*WHAT IS REQUIRED*
What's wanted is each entry repeated verbatim, minus its images.

RECORDS FOR THE TASK Start Marker

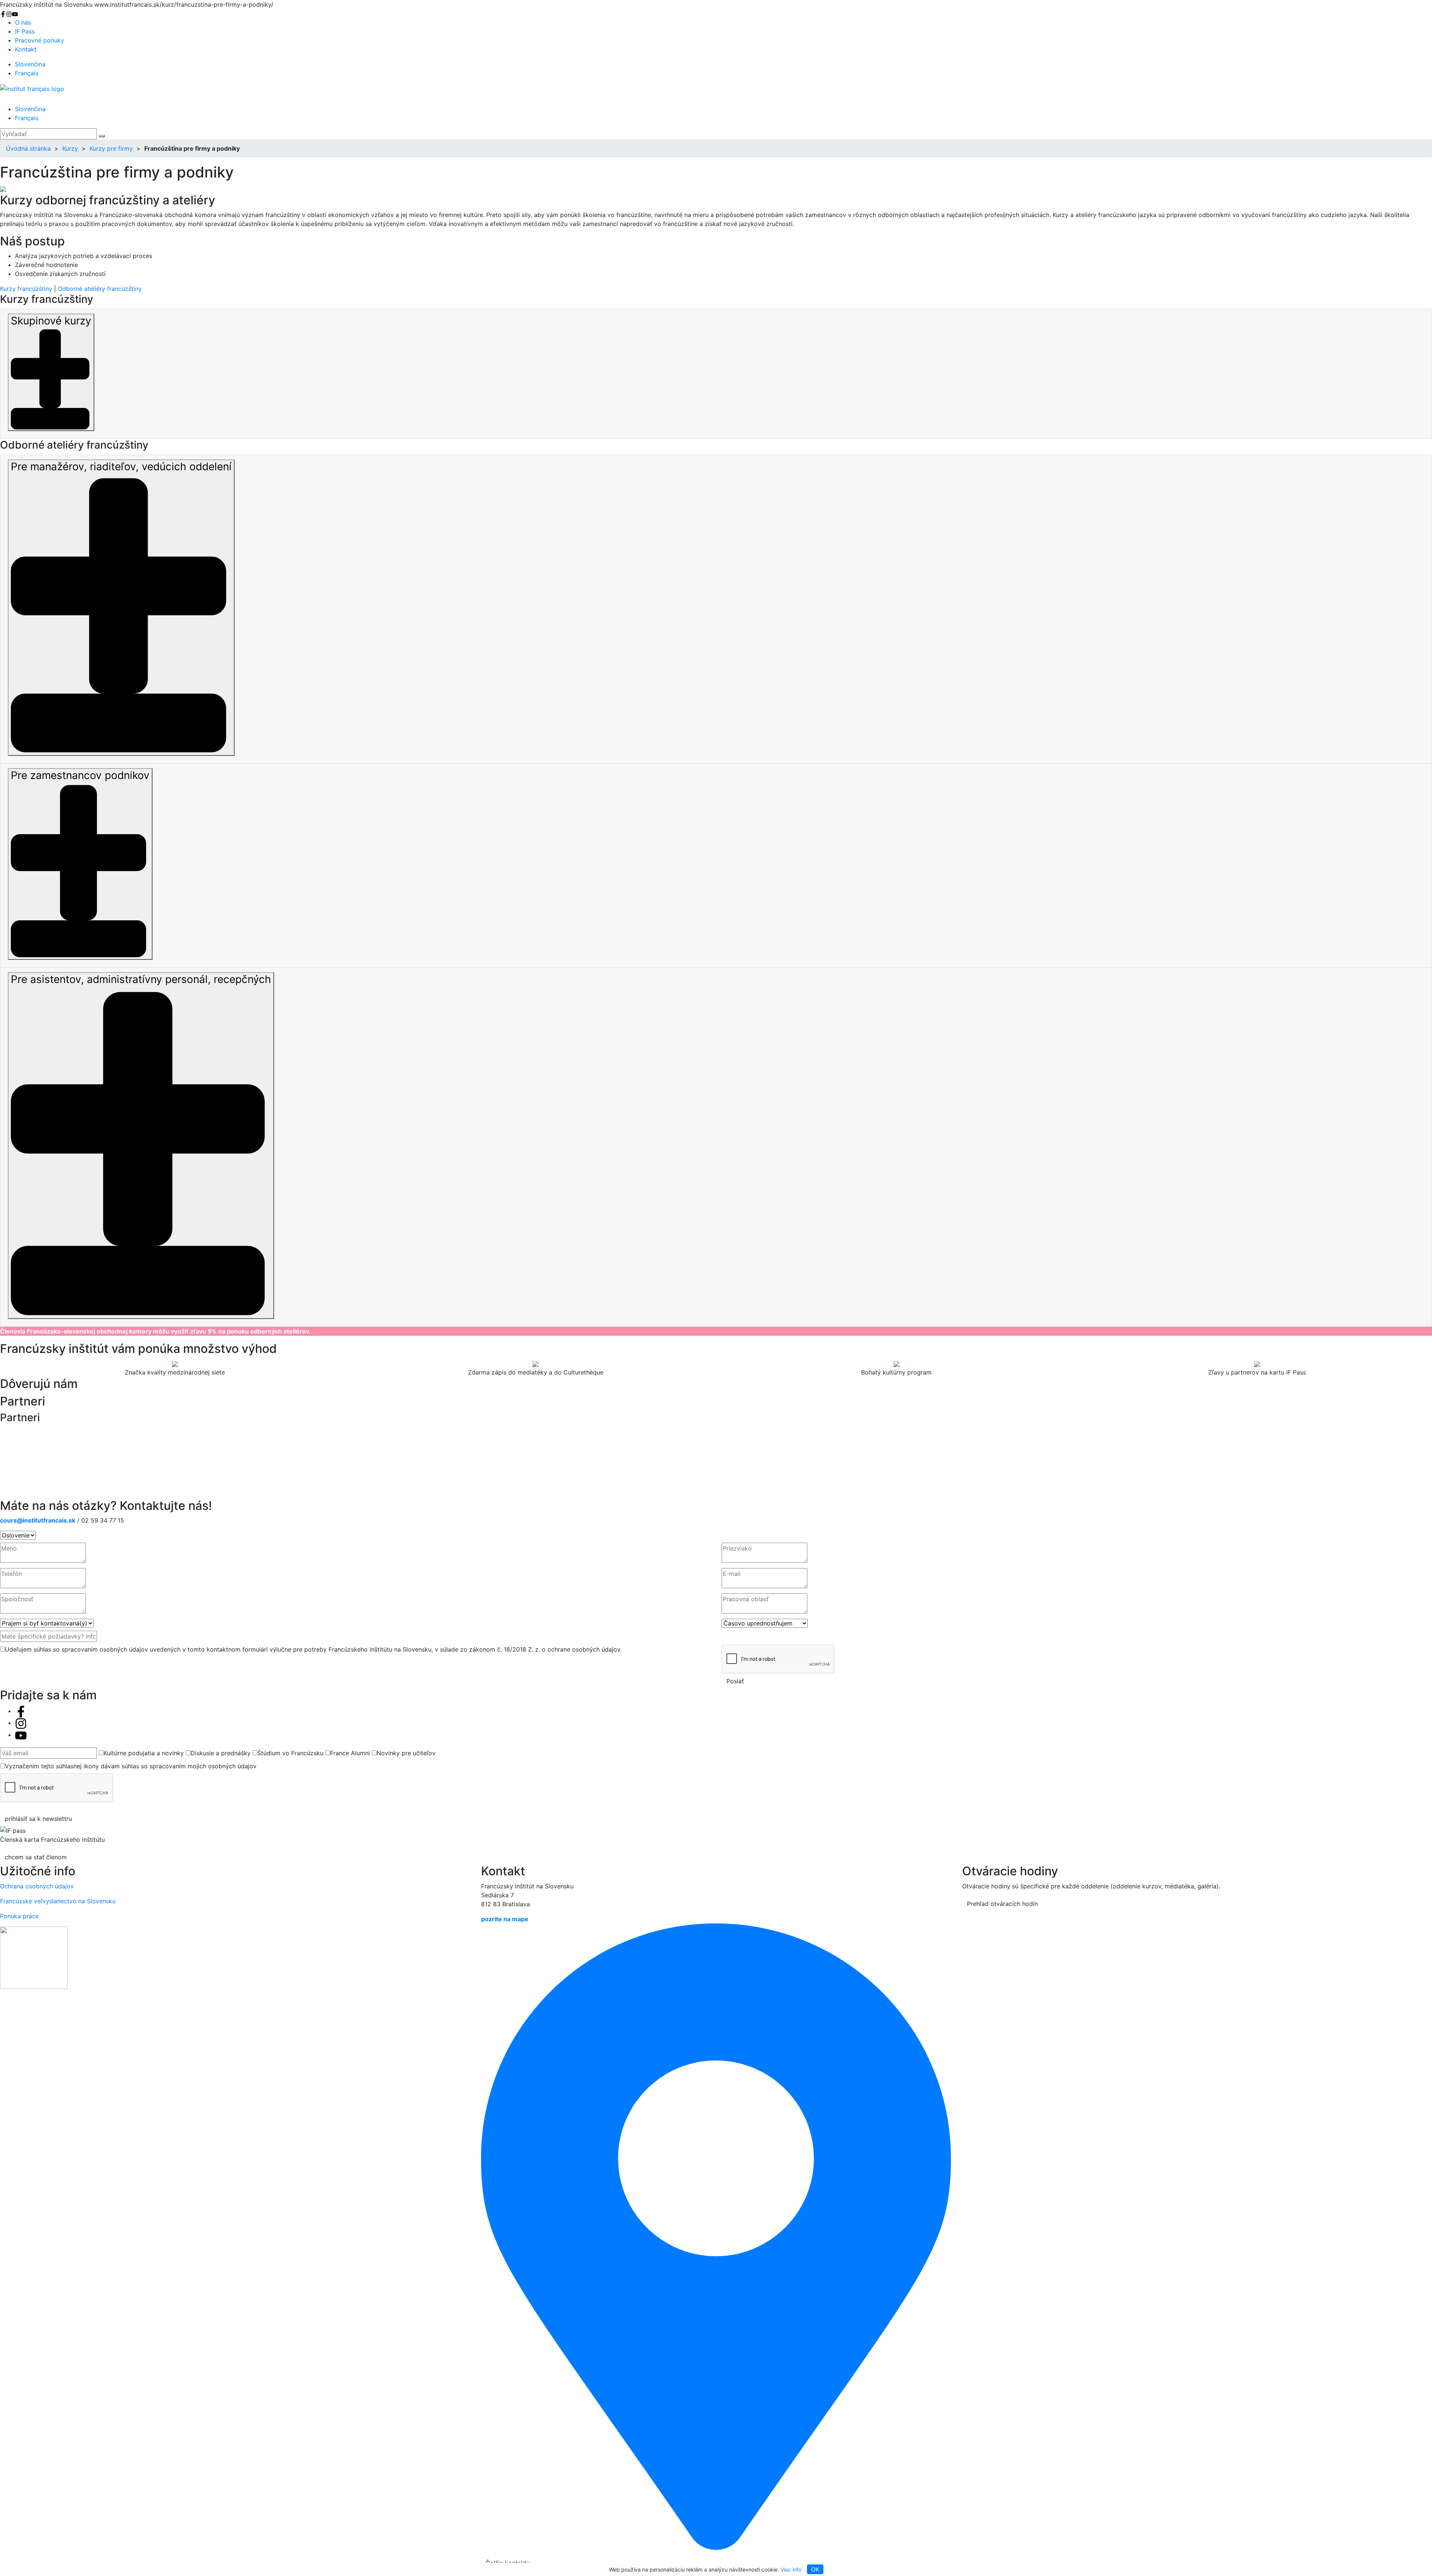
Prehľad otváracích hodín (1002, 1903)
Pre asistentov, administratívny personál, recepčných (141, 979)
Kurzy (70, 148)
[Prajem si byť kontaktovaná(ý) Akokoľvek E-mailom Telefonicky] (47, 1623)
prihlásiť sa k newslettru (38, 1818)
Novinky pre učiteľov (406, 1753)
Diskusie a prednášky (221, 1753)
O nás (23, 22)
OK (815, 2569)
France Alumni (350, 1753)
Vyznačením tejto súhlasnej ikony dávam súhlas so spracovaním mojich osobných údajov (131, 1766)
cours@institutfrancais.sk (37, 1520)
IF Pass (25, 31)
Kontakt (26, 49)
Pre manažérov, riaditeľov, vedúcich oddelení (121, 466)
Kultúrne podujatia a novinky (144, 1753)
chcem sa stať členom (36, 1857)
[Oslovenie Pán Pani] (18, 1535)
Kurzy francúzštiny (26, 288)
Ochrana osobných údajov (37, 1886)
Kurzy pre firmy (111, 148)
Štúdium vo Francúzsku (290, 1753)
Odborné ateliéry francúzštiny (100, 288)
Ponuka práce (19, 1916)
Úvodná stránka (28, 148)
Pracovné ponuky (39, 40)
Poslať (735, 1681)
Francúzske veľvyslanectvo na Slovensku (58, 1901)
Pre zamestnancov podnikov (80, 775)
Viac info (791, 2569)
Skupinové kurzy (51, 320)
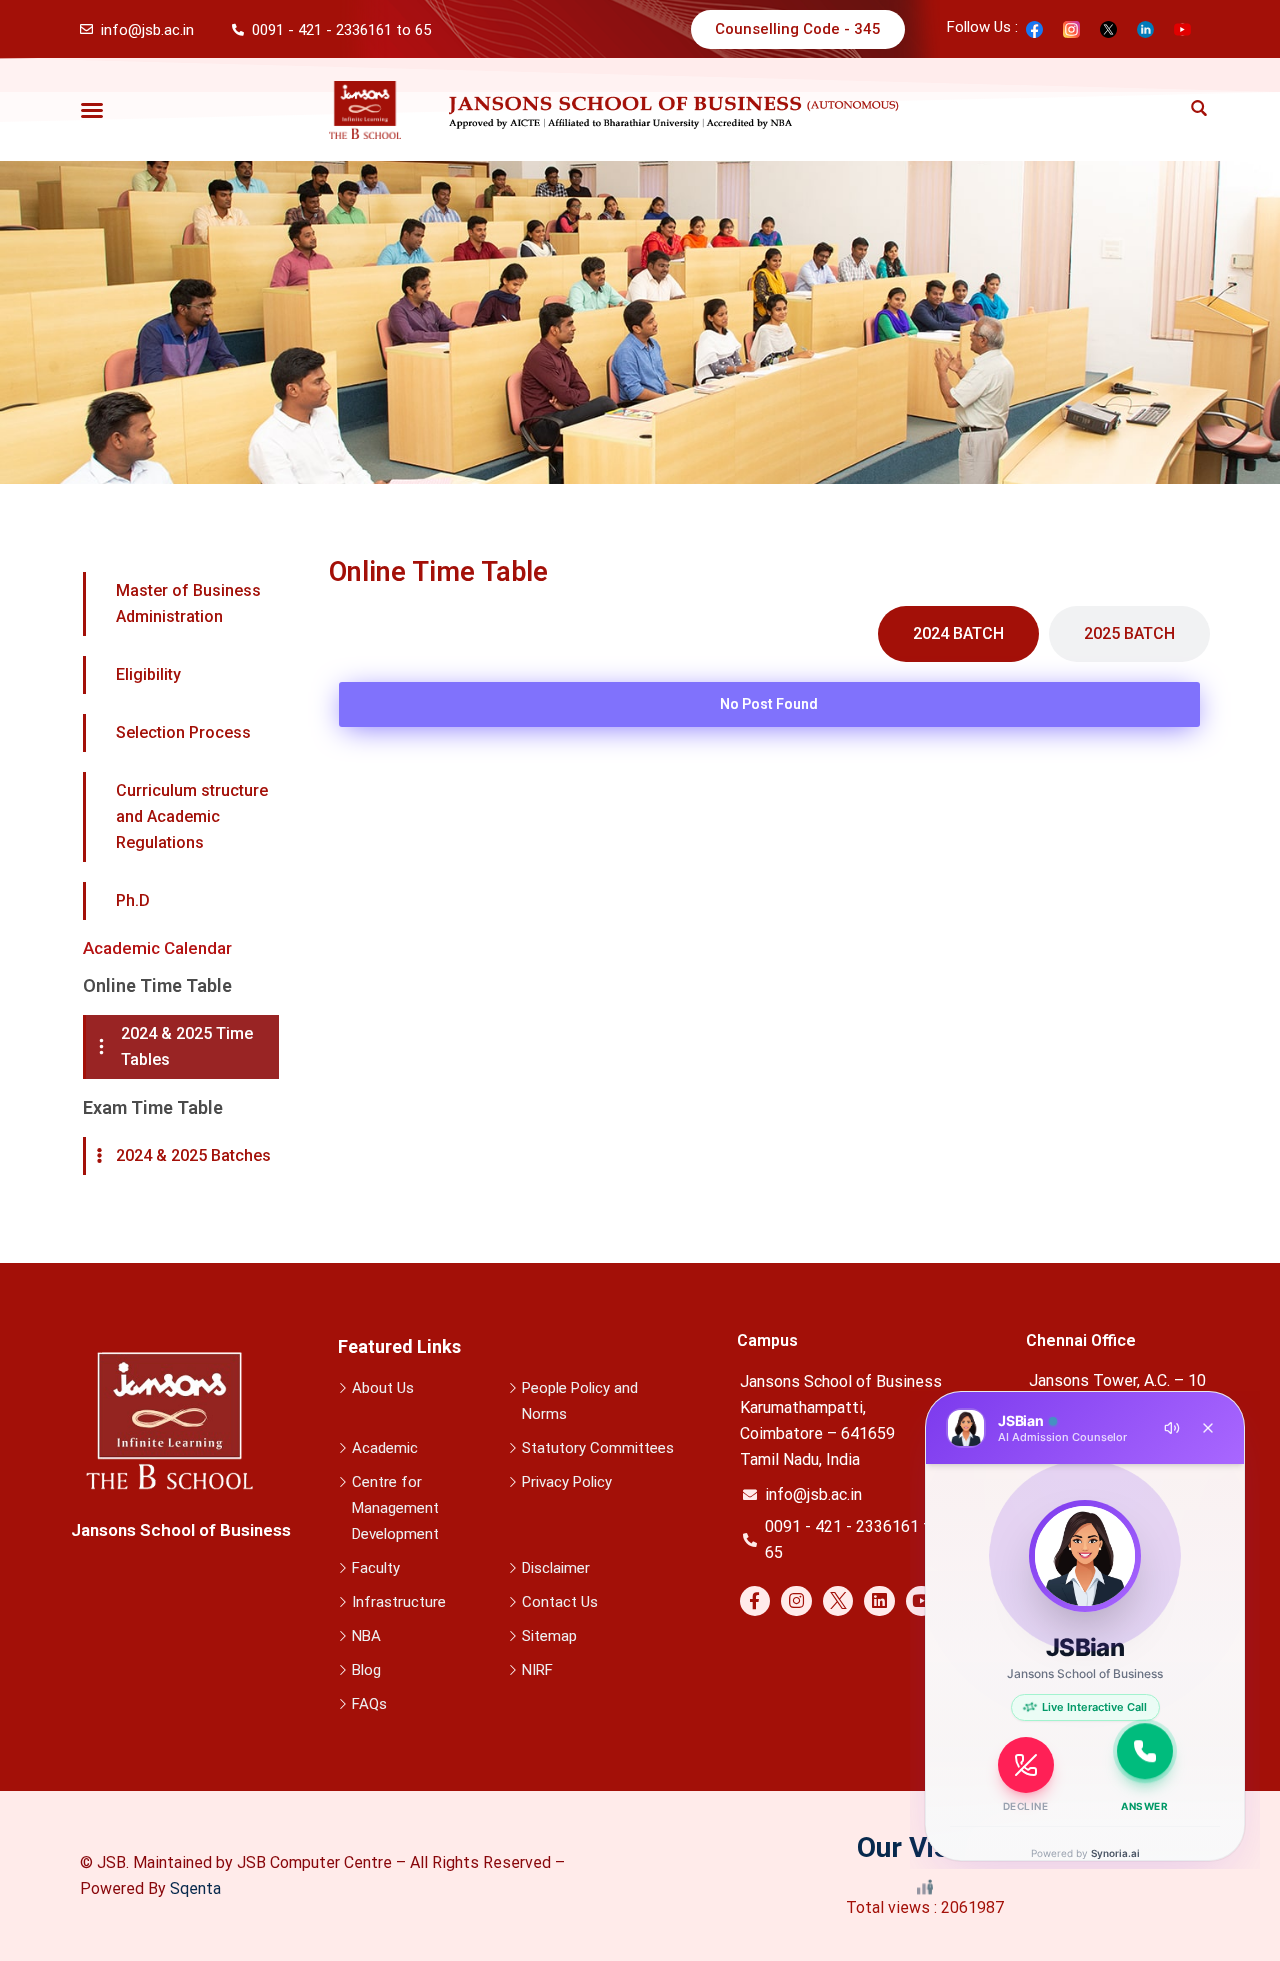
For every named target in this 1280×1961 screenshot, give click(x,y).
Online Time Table (157, 985)
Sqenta (195, 1888)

RECORDS FOR THE TASK End Marker

*OUTPUT OF THE TASK*
Prehľad otváracích hodín (1002, 1903)
Pre asistentov, administratívny personál, recepčných (141, 979)
Kurzy (70, 148)
[Prajem si byť kontaktovaná(ý) Akokoľvek E-mailom Telefonicky] (47, 1623)
prihlásiť sa k newslettru (38, 1818)
Novinky pre učiteľov (406, 1753)
Diskusie a prednášky (221, 1753)
O nás (23, 22)
OK (815, 2569)
France Alumni (350, 1753)
Vyznačením tejto súhlasnej ikony dávam súhlas so spracovaním mojich osobných údajov (131, 1766)
cours@institutfrancais.sk (37, 1520)
IF Pass (25, 31)
Kontakt (26, 49)
Pre manažérov, riaditeľov, vedúcich oddelení (121, 466)
Kultúrne podujatia a novinky (144, 1753)
chcem sa stať členom (36, 1857)
[Oslovenie Pán Pani] (18, 1535)
Kurzy francúzštiny (26, 288)
Ochrana osobných údajov (37, 1886)
Kurzy pre firmy (111, 148)
Štúdium vo Francúzsku (290, 1753)
Odborné ateliéry francúzštiny (100, 288)
Ponuka práce (19, 1916)
Úvodná stránka (28, 148)
Pracovné ponuky (39, 40)
Poslať (735, 1681)
Francúzske veľvyslanectvo na Slovensku (58, 1901)
Pre zamestnancov podnikov (80, 775)
Viac info (791, 2569)
Skupinové kurzy (51, 320)
For every named target in this 1280×1961 screenshot, give click(x,y).
Online Time Table (157, 985)
Sqenta (195, 1888)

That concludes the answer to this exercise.